● YOUR OBJECTIVE
Look in the material below for the line holding "Click the Domain Verification globe icon". Set it down exactly, with each later line up to and including the line holding "Expand the nike.com domain dropdown chevron".

● EXTRACTED RECORDS

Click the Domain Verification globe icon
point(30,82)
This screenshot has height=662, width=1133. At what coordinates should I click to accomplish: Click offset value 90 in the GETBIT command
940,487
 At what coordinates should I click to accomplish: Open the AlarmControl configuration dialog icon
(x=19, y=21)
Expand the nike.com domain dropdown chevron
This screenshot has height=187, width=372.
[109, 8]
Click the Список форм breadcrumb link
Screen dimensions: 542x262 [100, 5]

---

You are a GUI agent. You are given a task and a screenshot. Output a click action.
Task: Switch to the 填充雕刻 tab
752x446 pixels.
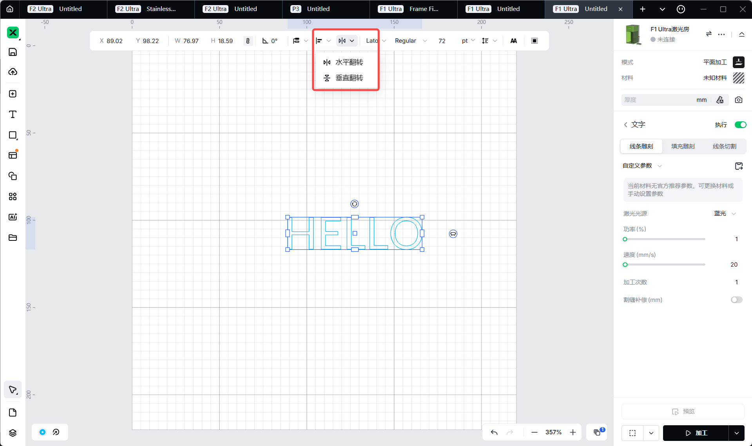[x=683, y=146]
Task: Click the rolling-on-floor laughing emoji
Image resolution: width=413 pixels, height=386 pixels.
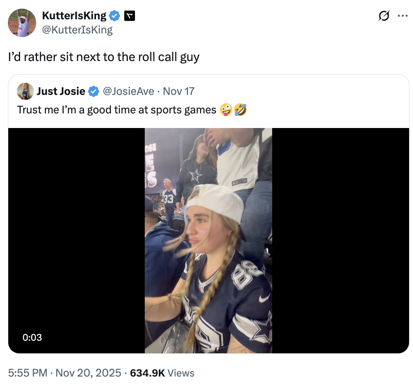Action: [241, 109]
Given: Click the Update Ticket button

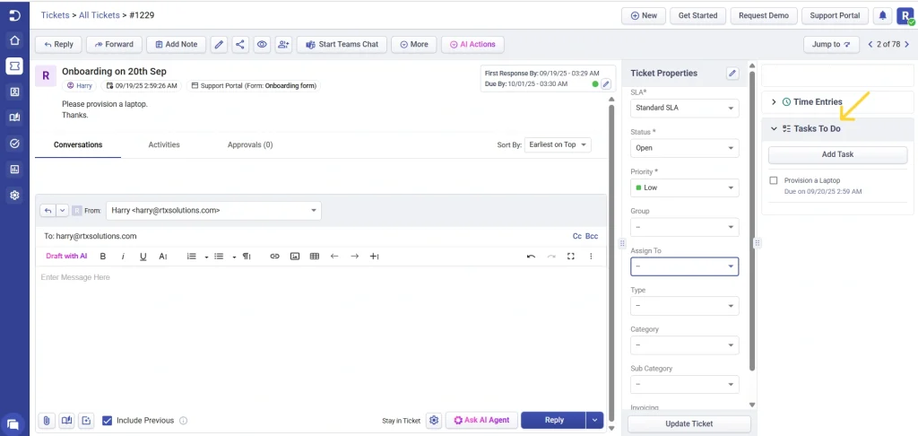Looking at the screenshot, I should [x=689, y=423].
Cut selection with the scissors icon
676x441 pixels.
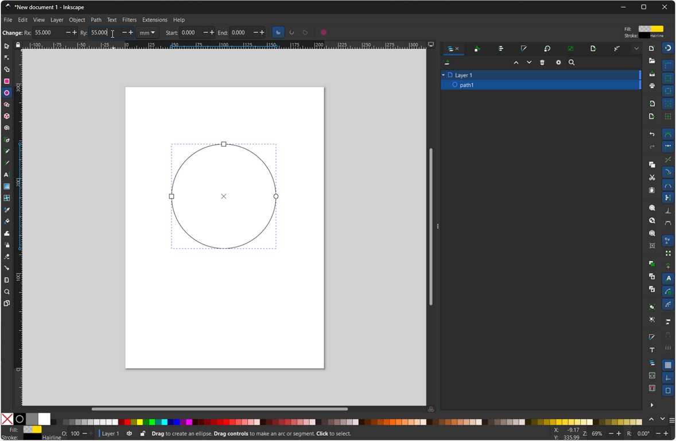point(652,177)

● RESPONSE AREA
Click the Domain Verification globe icon
point(30,82)
This screenshot has height=662, width=1133. At what coordinates should I click to accomplish: Click offset value 90 in the GETBIT command
940,487
 At what coordinates should I click to accomplish: Open the AlarmControl configuration dialog icon
(x=19, y=21)
Expand the nike.com domain dropdown chevron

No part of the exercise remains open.